Optionally, the method for identifying content on the target further includes: determining the frame extraction interval according to the movement speed of the target to be identified according to the following formula (1):

N＝Mod(a×exp(b×X)+c×exp(d×X)) (1)

wherein N is the frame extraction interval; a, b, c and d are preset constants; x is the movement speed of the target to be identified; mod () is rounding the value in parentheses.

At the moment, the movement speed of the target to be recognized is obtained through calculation according to a plurality of frames of initial images, the unit of the movement speed can be expressed as pixels per second, and the numerical values of a, b, c and d can be adjusted according to the frame extraction effect. For example, each value may be a ═ 25.04; b is-1.451; c is 4.954; and d is-0.1702.

In one embodiment, the decimating interval comprises a plurality of values, and the decimating of the initial images from the initial video stream by the decimating interval may include: and when the target to be identified is not identified, extracting a plurality of frames of initial images from the initial video stream according to the maximum value of the frame extraction interval.

When the set frame extraction interval contains a plurality of values, if the target to be identified is not detected in the continuous multiframes, frame extraction is carried out according to the maximum value of the set frame extraction interval, namely, the number of initial image frames of the target video is reduced, and the calculation amount of identification is reduced while the monitoring target is kept. When the object to be identified is detected in one of the frames, the frame extraction interval can be appropriately reduced.

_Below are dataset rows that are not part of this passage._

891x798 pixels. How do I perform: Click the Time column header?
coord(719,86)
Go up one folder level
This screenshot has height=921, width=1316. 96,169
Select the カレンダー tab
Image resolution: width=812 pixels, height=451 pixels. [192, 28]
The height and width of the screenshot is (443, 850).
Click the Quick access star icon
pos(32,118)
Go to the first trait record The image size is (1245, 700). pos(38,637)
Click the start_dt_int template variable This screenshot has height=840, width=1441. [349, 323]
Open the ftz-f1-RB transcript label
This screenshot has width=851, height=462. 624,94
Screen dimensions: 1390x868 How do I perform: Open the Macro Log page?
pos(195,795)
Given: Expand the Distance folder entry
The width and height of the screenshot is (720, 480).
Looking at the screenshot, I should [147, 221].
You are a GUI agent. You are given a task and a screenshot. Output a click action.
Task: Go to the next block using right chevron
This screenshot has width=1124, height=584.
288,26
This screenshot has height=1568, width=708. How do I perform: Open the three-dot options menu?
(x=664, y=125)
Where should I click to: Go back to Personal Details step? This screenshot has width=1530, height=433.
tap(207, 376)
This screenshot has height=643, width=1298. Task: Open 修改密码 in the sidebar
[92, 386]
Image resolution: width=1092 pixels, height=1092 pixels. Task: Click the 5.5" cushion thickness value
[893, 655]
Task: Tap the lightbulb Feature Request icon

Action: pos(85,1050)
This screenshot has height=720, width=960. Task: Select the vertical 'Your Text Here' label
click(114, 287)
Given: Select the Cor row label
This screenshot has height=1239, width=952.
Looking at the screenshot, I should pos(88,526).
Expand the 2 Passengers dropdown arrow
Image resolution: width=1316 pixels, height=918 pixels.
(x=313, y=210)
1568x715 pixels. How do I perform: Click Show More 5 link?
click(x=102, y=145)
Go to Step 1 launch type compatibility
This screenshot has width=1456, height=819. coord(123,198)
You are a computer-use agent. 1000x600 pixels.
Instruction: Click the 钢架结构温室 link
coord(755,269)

In an embodiment, with continuing reference to fig. 1, after performing the target detection on each frame of the initial image to obtain an image including the target to be recognized in step S121, the method may further include: when the target to be identified is not detected, ending the target detection of the initial image of the current frame; and continuously acquiring the next frame of initial image, and carrying out target identification on the next frame of initial image.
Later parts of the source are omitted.